Die Auseinandersetzung über Sparen versus Schulden kulminierte in Schäubles Auseinandersetzung mit seinem griechischen Amtskollegen Yanis Varoufakis im ersten Halbjahr 2015. Schäuble trieb das Duell mit Varoufakis so weit auf die Spitze, dass Griechenland tatsächlich kurz vor dem Ausstieg aus der Eurozone stand. Im Rückblick hatten vielleicht beide Politiker einen Punkt: Natürlich konnte Varoufakis, der sich gern einer aggressiven antikapitalistischen Rhetorik bedient, nicht erwarten, dass sein Amtskollege aus Berlin deutsche Steuerzahler heranziehen würde zur Deckung griechischer Staatsschulden. Dass Schäuble auf die Prinzipien der Währungsunion pochte, die ein gegenseitiges Herauspauken der Staaten aus Schuldenproblemen verbot, stärkte möglicherweise sogar langfristig die Glaubwürdigkeit der Euro-Zone und damit die Gemeinschaftswährung. Gleichwohl sorgte Schäubles harte Haltung nicht nur für viel soziales Leid in Griechenland, sondern sie beförderte auch die politische Radikalisierung insbesondere in Südeuropa.  

Schäuble selbst sagte später dazu: „Solange die Entscheidungen für Wirtschafts-, Finanz-, Sozial- und Arbeitsmarktpolitik in den Mitgliedstaaten getroffen werden – das kann man ändern, wenn man die Mehrheit dafür hat; diese haben wir aber derzeit nicht –, müssen die Mitgliedstaaten auch die Verantwortung für die Folgen ihrer Entscheidungen tragen. Sonst treffen sie die falschen Entscheidungen. Das ist kein Mangel an Solidarität, sondern die Voraussetzung dafür, dass wir in Europa Solidarität leisten.“  

Letztlich waren es weder Schäuble noch Merkel oder die EU-Kommission in Brüssel, die den Ausweg aus der Eurokrise fanden. Sondern der damalige EZB-Präsident Mario Draghi, der mit einer umfassenden Bestandsgarantie für den Euro („What ever it takes“) die Eurozone rettete. Über die folgenden Niedrigzinsen dank Draghis Geldpolitik konnte Schäuble noch leichter seine Bundeshaushalte ohne neue Schulden vorlegen.

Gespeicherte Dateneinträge
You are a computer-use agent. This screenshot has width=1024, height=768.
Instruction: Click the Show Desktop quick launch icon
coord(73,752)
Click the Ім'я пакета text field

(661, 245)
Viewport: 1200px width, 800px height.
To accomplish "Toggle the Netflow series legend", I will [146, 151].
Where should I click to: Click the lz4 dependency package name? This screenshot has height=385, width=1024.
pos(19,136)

--- Aufgabenstellung ---
Ändern Sie im Lesetext über Schäuble und die Eurokrise den Abschnitt, der bei den Worten „Letztlich waren es“ einsetzt und nach „neue Schulden vorlegen.“ endet, indem Sie „EZB-Präsident“ durch „Notenbankchef“ ersetzen. Geben Sie diesen Abschnitt anschließend vollständig wieder.

--- Ergebnis ---
Letztlich waren es weder Schäuble noch Merkel oder die EU-Kommission in Brüssel, die den Ausweg aus der Eurokrise fanden. Sondern der damalige Notenbankchef Mario Draghi, der mit einer umfassenden Bestandsgarantie für den Euro („What ever it takes“) die Eurozone rettete. Über die folgenden Niedrigzinsen dank Draghis Geldpolitik konnte Schäuble noch leichter seine Bundeshaushalte ohne neue Schulden vorlegen.